GENÇYORUM
* Üstad, Risale-i Nur’la îmana ve Kur’ân’a hizmet etmeyi (...) “nasihatçilik” anlamında “Nurculuk” ve “Nurânî hizmet” olarak ta’rif ediyor. Böyle bakınca “Nurculuk” ve nasihatçilik, “topuzculuğun” dışında ve hattâ zıddı sayılabilecek bir hizmet metodu. Üstelik bu ikisini birleştirmenin, yani “hem Nurcu/nasihatçi ve hem de topuzcu/cebirci” olmanın da riskleri ve zorlukları var. Bu sebeple asıl hizmet sadece “Nur”la ve nasihatle yapılandır. (Ahmet Battal)
* Kıyametin kopmasıyla bu içinde yaşadığımız kâinat[ın] zıtlarından ayrılarak büyük tebdile (değişime) uğrayacağını Kur’ân’dan şöyle öğreniyoruz: / “O gün Arz başka bir arza tebdil olunur ve semavat da (gökler)...” (İbrahim Sûresi: 48) / İşte bu âyet, bize kıyametin kopuşunda “yok olma”nın olmayacağını, sadece ebedî âleme dönüşümün olacağını bildirmektedir. Demek oluyor ki Cennet ve Cehennem bu kâinat kadar büyüklük ölçüleriyle ilişkilidir... (Bahri Tayran)
* Risale-i Nur hizmetine göre gazetecilik ya da medya bütün bütün reddedilecek, kötü bir şey değildir. Çünkü Bediüzzaman hiçbir vesileyi tamamen kötü ya da tamamen iyi olarak sınıflandırmamıştır. Bediüzzaman için vesileler noktasında kullanım tarzına göre her şeyin müsbet ve menfî bir şekli vardır. Bediüzzaman gazeteciliğe, daha geniş tanımıyla medyaya da bu nazarla bakmış ve menfî neşriyatın zararlarına karşı müsbet olanın inşa edilmesi gerektiğini savunmuştur. Eski Said döneminde yaptığı fikrî faaliyetler de bunun en büyük ispatıdır. (Bilal Said Parlakoğlu)
* Bediüzzaman’ın dediği gibi “îman bir mânevî tûbâ-i Cennet çekirdeği taşıyor, küfürse mânevî bir zakkum-u Cehennem tohumunu saklıyor.” (Sözler, s. 21) Her iki yol da işlemeye devam ediyor, daha çok çalışan öne geçiyor... (Caner Kut)

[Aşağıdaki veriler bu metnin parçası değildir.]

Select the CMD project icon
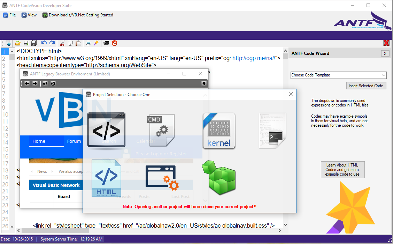 tap(160, 130)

* Bediüzzaman, “Volkan” gazetesinin başyazarı ve sahibi olan [Derviş] Vahdetî’nin düşünceleriyle ilgili ağır sayılabilecek eleştirisini yine aynı gazetede, matbuat lisanıyla yazı yazarak yapmıştır. Vahdetî, gazetenin sahibi olmasına rağmen bu yazının yayınlanmasına engel olmamıştır. Fikrin eleştirisi fikirle yapılmıştır; “gizlice, kapılar ardında uyarılma” gibi bir yöntem izlenmemiştir. (Nuriye Sultan Kostak)
***
BİZİM AİLE
* Mimar Sinan kendini tekrarlam[amış]. Meselâ hayatı boyunca yüz’ün üzerinde şadırvan yapmasına rağmen hiçbirisi birbiri[ne] benzemiyor. Sürekli kendini geliştirerek, farklı bir dokunuş yaparak diğer eserlerden farklı bir eser ortaya koy[muş]. (Cenk Çalık)

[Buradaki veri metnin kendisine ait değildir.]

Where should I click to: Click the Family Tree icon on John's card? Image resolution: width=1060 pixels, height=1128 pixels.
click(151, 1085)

* “Karbon ayak izi,” birim karbondioksit cinsinden ölçülen, kurum veya fertlerin “ulaşım, ısınma, elektrik tüketimi” vb. faaliyetlerinden kaynaklanan zararın ölçüsü, toplam sera gazı emisyon miktarıdır. (...) Bizler her gün yaptığımız faaliyetlerle bu sera gazlarının salınımına sebep olmakta ve dünyanın geleceğini etkilemekteyiz. Bu etki de bizim karbon ayak izimizdir. (Elmas Zeynep Salihoğlu)
* [İçtiğimiz] su, kilogram başına 30 ml olmalıdır. Günlük 2-2,5 lt yeterli olacaktır... (Merve Or)
* Çoğu zaman aldığımız paketli gıdalarda sadece “son kullanma tarihi”ne odaklanırız. “Tavsiye edilen tüketim tarihi” ve “son kullanma tarih(...)i”nin de aynı anlama geldiğini düşünürüz. / Uzmanlar bu iki tarihin anlamlarının farklı olduğunu belirtiyorlar, “tavsiye edilen tüketim tarihi” geçen bir besinin hâlâ eski özelliklerini taşıyorsa kullanılabileceğini söylüyorlar... (Yeşim Akkaya)
***
Not: Yukarıdaki tesbitler, dergilerin Ekim 2020 tarihli sayılarından derlenmiştir.